**PASSAGE EXTRAIT:**

Il y a peut-être deux heures (rires). J’ai reçu un appel d’un confrère. Il était très contrarié à cause d’un malentendu avec un autre confrère. J’étais juste là pour lui, j’ai pris mon temps et je lui ai dit : “Calme-toi, tu ne dois pas le prendre de façon aussi étroite. Oui, je pense que c’était la dernière fois… Je suis convaincu que chacun de nous a l’occasion chaque jour de faire partie d’une solution.

Comment résumer brièvement les similitudes entre la spiritualité dehonienne et les “Fratelli tutti” ?

Quelqu’un nous aime avant que nous aimions – sans rien demander en retour. Pourquoi ce seul homme dans la parabole du bon samaritain, parmi tous les gens, s’est-il arrêté ce jour-là ? Et pas les autres ? Il ne savait rien de l’homme blessé, s’il était riche, par exemple, et le paierait plus tard pour son service. Il l’a fait par plaisir de faire quelque chose de bien pour un autre. Je pense que c’est vraiment très Dehonien. En regardant notre fondateur, même lors de rencontres concrètes avec d’autres personnes, avec d’autres religions, nous apprenons : Ne cessez pas de faire le meilleur pour les autres. Et le faire sans réciprocité, c’est particulièrement important à notre époque où l’on dit toujours : qu’est-ce que j’obtiens en retour ? Nous perdons la joie de nous donner en sacrifice.

Il existe un lien particulier entre le pape François, ses écrits, ses enseignements et l’héritage du père Dehon. Quelle est cette relation ?

Tous deux ont les pieds bien sur terre. Ils connaissent la réalité. Ils savent : Il y a beaucoup de moments douloureux dans ce monde. Mais en même temps, ce sont des hommes d’espoir. Ils savent qu’ils ne périront pas de tristesse, de violence, d’égoïsme. Ils savent que l’histoire est entre les mains de Dieu, et que Dieu sera le vainqueur de l’histoire. Mais si quelqu’un gagne, cela signifie que quelqu’un d’autre perdra. Notre façon de gagner est de perdre : mes propres projets, mon confort personnel. “Comment devient-on un perdant ?” – c’est très difficile dans une société qui est surtout axée sur la victoire. Lisez ce livre, suivez ce cours, et vous serez gagnant ! Non, je pense que l’Evangile nous enseigne : soyez un perdant ! Perdez le pire de vous-même, et alors seulement vous serez vraiment heureux, alors seulement vous serez un vrai être humain !

**ENREGISTREMENTS FOURNIS:**

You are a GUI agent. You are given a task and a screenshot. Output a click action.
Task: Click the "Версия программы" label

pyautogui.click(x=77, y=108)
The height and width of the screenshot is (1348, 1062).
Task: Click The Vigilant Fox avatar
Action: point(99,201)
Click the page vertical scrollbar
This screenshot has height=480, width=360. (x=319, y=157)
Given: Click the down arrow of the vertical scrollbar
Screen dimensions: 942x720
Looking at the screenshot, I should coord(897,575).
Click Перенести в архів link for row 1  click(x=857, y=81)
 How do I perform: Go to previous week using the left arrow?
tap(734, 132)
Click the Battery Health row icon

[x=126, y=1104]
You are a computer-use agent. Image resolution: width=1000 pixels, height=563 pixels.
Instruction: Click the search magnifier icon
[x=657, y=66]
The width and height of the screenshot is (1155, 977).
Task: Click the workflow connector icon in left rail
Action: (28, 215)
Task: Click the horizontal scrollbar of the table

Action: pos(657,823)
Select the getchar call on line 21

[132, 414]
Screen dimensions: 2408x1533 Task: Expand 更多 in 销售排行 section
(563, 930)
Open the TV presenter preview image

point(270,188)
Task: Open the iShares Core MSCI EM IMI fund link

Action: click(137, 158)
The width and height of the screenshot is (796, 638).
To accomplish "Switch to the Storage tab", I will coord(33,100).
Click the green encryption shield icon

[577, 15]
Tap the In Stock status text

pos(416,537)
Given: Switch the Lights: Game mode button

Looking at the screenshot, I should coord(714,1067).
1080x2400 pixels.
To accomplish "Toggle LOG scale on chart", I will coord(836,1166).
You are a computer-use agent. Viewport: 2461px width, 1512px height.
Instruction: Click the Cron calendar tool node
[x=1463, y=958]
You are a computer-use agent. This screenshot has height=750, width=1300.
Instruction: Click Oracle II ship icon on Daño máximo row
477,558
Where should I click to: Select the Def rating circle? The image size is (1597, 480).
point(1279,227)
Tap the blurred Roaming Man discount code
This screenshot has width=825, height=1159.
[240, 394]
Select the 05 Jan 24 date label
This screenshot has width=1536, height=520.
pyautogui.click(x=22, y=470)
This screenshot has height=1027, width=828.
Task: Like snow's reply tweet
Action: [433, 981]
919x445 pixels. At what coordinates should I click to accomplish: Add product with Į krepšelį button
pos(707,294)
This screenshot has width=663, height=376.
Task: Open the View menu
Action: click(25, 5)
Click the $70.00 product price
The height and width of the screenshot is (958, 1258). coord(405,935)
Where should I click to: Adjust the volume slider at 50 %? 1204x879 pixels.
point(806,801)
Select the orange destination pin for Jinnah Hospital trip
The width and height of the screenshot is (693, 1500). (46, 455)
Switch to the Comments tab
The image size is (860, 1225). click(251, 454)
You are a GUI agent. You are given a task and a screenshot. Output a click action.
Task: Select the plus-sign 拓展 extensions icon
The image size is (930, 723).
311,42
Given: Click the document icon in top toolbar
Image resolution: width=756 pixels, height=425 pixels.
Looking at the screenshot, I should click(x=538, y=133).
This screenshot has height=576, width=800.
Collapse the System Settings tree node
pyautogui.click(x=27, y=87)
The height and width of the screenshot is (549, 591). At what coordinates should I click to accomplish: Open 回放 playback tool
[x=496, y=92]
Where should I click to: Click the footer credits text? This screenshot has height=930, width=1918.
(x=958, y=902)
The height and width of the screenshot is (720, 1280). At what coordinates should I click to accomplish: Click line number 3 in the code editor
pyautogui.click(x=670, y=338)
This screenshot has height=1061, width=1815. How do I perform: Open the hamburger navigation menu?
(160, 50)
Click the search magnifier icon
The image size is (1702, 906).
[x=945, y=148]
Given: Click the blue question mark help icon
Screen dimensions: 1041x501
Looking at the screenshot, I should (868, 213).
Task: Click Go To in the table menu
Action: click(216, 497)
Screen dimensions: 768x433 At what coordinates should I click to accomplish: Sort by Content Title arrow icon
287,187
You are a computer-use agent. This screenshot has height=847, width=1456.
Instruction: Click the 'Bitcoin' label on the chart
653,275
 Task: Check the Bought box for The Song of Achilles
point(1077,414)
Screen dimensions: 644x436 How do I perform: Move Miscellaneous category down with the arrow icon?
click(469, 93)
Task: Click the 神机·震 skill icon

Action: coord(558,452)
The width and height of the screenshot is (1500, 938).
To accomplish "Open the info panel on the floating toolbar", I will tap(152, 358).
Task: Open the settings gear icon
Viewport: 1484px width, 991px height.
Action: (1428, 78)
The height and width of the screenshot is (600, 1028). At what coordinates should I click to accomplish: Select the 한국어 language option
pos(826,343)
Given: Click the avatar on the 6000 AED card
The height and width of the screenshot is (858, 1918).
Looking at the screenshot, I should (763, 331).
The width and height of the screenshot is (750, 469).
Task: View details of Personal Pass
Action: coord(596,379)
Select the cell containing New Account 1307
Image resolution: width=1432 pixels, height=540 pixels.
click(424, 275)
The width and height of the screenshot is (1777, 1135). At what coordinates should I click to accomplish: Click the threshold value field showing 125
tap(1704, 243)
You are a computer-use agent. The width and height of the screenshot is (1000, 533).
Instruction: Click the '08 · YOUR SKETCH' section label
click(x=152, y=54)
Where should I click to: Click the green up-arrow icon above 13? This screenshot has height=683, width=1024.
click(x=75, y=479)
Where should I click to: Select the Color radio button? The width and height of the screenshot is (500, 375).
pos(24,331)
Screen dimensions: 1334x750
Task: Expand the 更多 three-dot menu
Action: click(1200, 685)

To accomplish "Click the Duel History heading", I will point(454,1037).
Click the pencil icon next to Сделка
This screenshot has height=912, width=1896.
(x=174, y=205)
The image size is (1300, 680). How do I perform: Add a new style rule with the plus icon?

**LES CONSIGNES:**
A - Recopiez le texte sur la spiritualité dehonienne entre « Il y a peut-être » et « partie d’une solution. », ces deux passages inclus.
B - Prolongez le texte sur la spiritualité dehonienne à la suite de sa dernière phrase.
Les enregistrements n'ont aucun lien avec le texte sur la spiritualité dehonienne.

**RÉPONSES:**
A -
Il y a peut-être deux heures (rires). J’ai reçu un appel d’un confrère. Il était très contrarié à cause d’un malentendu avec un autre confrère. J’étais juste là pour lui, j’ai pris mon temps et je lui ai dit : “Calme-toi, tu ne dois pas le prendre de façon aussi étroite. Oui, je pense que c’était la dernière fois… Je suis convaincu que chacun de nous a l’occasion chaque jour de faire partie d’une solution.

B -
Cela semble très étrange, surtout dans nos sociétés occidentales : gagner en perdant …

…bien sûr ! Dans une de nos écoles en Espagne, j’ai eu une réunion avec les professeurs. Je leur ai demandé d’installer un grand panneau devant l’école avec les mots : venez nous rejoindre et devenez un perdant ! Ils ont été choqués…

… Je peux le comprendre !

Ensuite, j’ai essayé d’expliquer que c’est la logique de l’Evangile. Le bon samaritain est sans aucun doute un gagnant. Au cours de ce processus, il a perdu de l’argent, du temps, il a peut-être manqué un rendez-vous et perdu sa petite amie.

Et qu’a-t-il gagné ?

La joie de la compassion. Ce dont il s’agit, c’est de la compassion. Nous avons tous beaucoup de bons sentiments. Mais que sont les bons sentiments ? Ils ne vous ouvrent pas la voie. La compassion fait toute la différence. Le bon samaritain a senti, je ne suis pas seulement un voyageur, je suis un pèlerin. Cela fait une différence. Il fait l’expérience de Dieu, ne contrôlant pas chaque étape, mais laissant la bonne chose se produire. Un voyageur planifie où il va, quand il s’arrêtera, quand et où il sera. Un pèlerin, en revanche, ne sait pas où il dormira demain.

Le pape François a écrit “Fratelli tutti” avant et pendant la pandémie de Corona. Dans quelle mesure le travail des Dehoniens a-t-il été affecté par la pandémie ? Comment pouvez-vous encore être de bons samaritains en cette période de pandémie ?

Bonne question. Notre règle de vie exige qu’un Supérieur général visite toutes les entités. Pour ce faire, je devrais constamment voyager autour du globe, en visitant une cinquantaine de pays différents. Je n’ai pas pu le faire depuis près d’un an maintenant. Mais nous avons trouvé de nouvelles possibilités dans l’administration générale avec les médias numériques. Et nous avons maintenant plus de temps pour prier, pour mieux penser, pour réfléchir, pour discuter. Pour moi, le temps que j’ai passé ici, dans la communauté romaine, avec une quarantaine de confrères, est une bénédiction ! Lorsque j’ai commencé mon service à la congrégation, tout ce que je disais partout était “Bonjour”, “Bonjour”, “Au revoir”, “Au revoir”. J’étais absent la plupart du temps. Mais maintenant, je suis ici, à faire la connaissance de mes jeunes confrères. C’est une façon très différente de connaître la Congrégation. Mais bien sûr, j’ai le désir de visiter à nouveau les entités et d’embrasser mes confrères, de voir leurs réalités de mes propres yeux. J’en souffre également.

Cela signifie-t-il que vous serez le premier Supérieur général qui n’aura pas visité toutes les Entités pendant son mandat ?

Eh bien, le père Dehon a également vécu cette expérience pendant trois ans pendant la Première Guerre mondiale. Là, il ne faisait que voyager entre Bruxelles et St Quentin. Il a dû renoncer à ses voyages à une époque où la congrégation se développait dans de nombreux endroits. Cela signifie que je me sens plus proche du père Dehon maintenant.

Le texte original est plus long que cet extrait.